WHAT TO DO: Work out how many lines in the data that follows contain "agent". Write nothing but the number.

EXERCISE DATA:
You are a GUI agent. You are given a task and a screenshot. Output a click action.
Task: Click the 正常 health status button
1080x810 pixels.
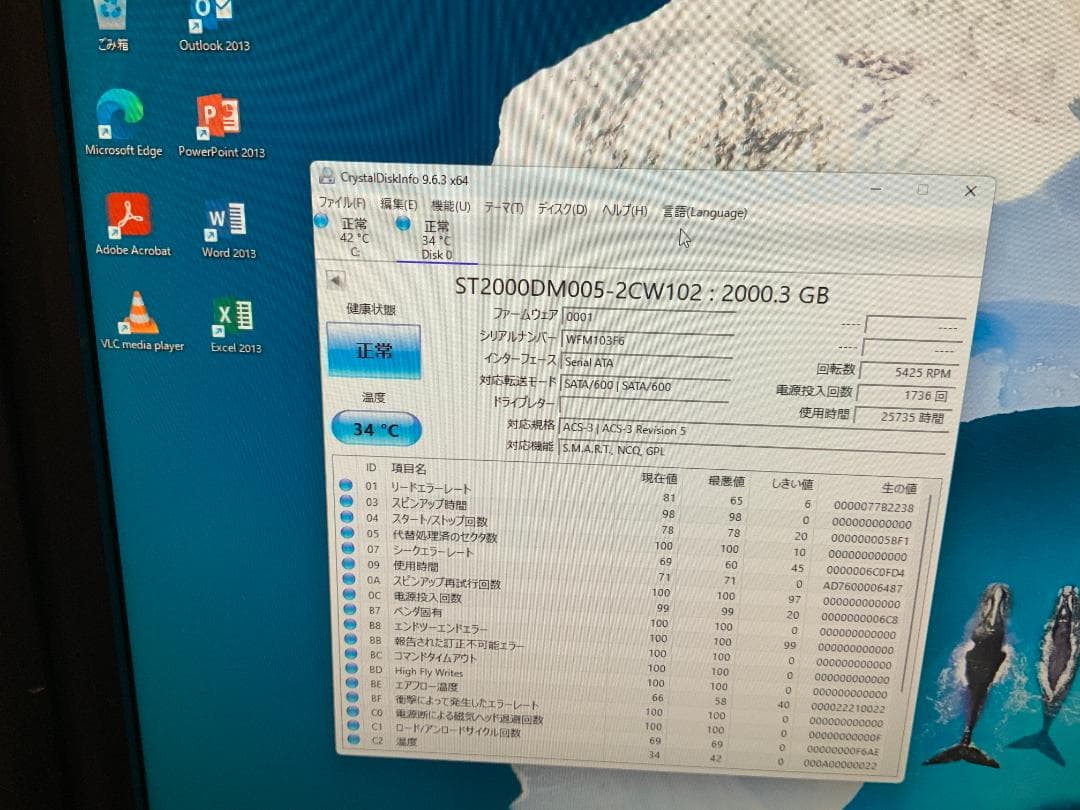coord(375,351)
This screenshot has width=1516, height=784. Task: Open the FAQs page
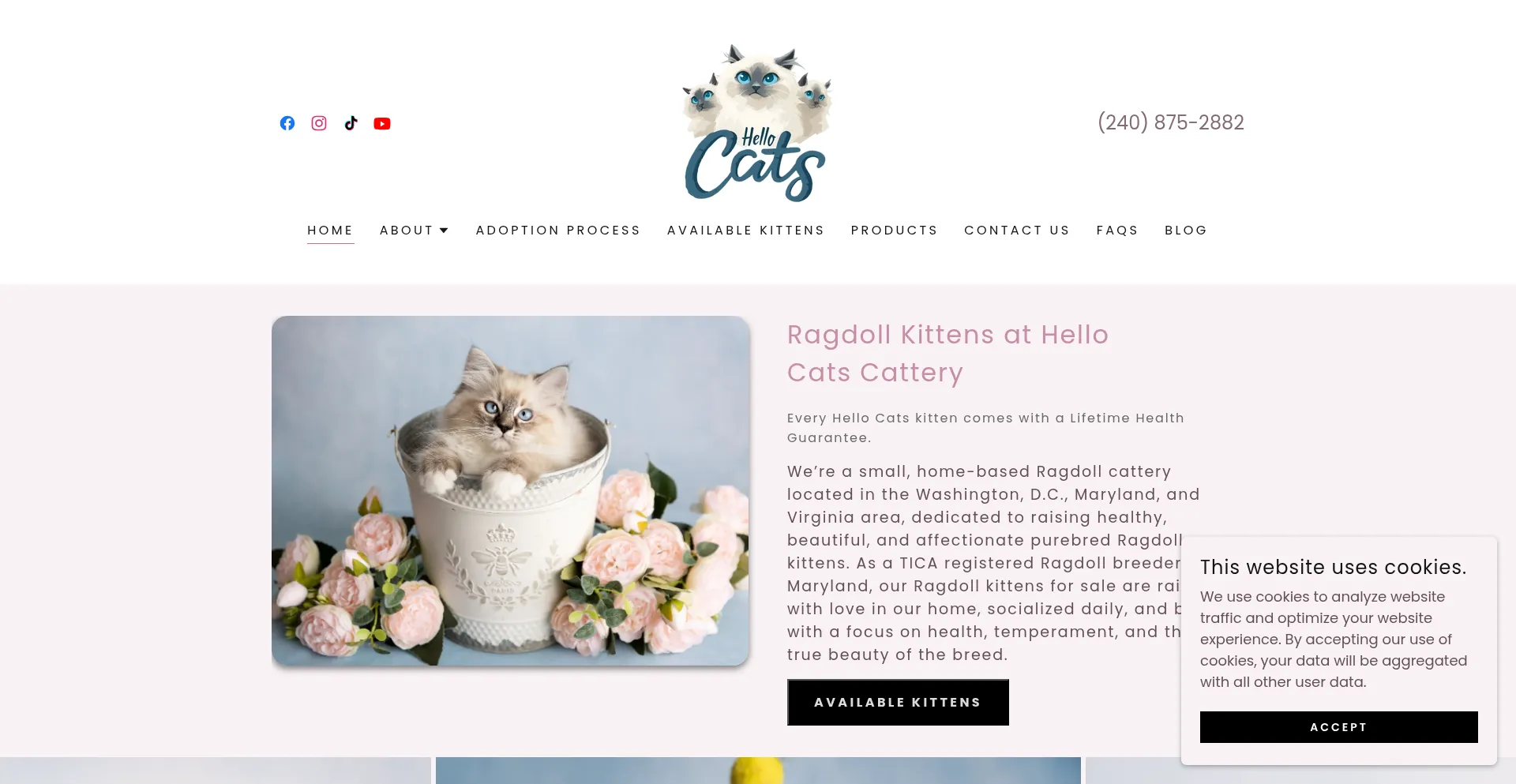click(x=1117, y=231)
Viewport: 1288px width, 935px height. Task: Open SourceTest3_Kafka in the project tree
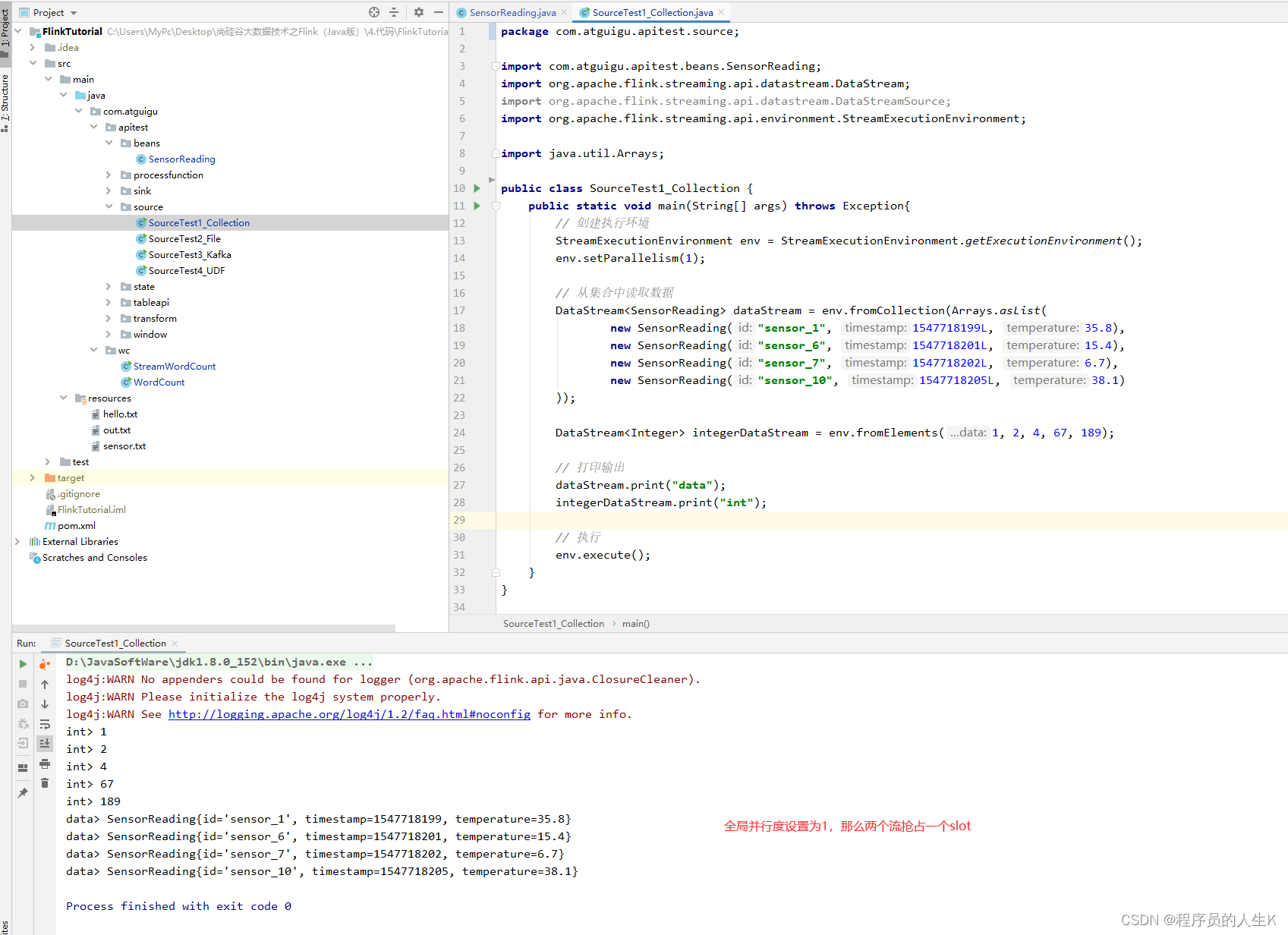(x=189, y=255)
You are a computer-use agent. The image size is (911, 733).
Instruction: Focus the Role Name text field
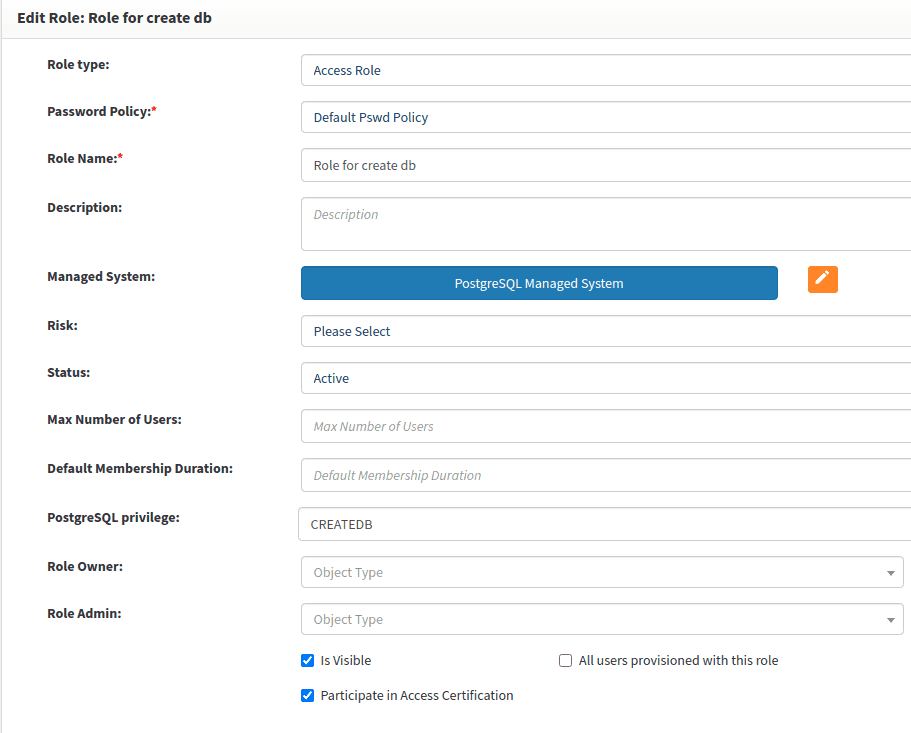pos(605,165)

EXERCISE ANSWER: 2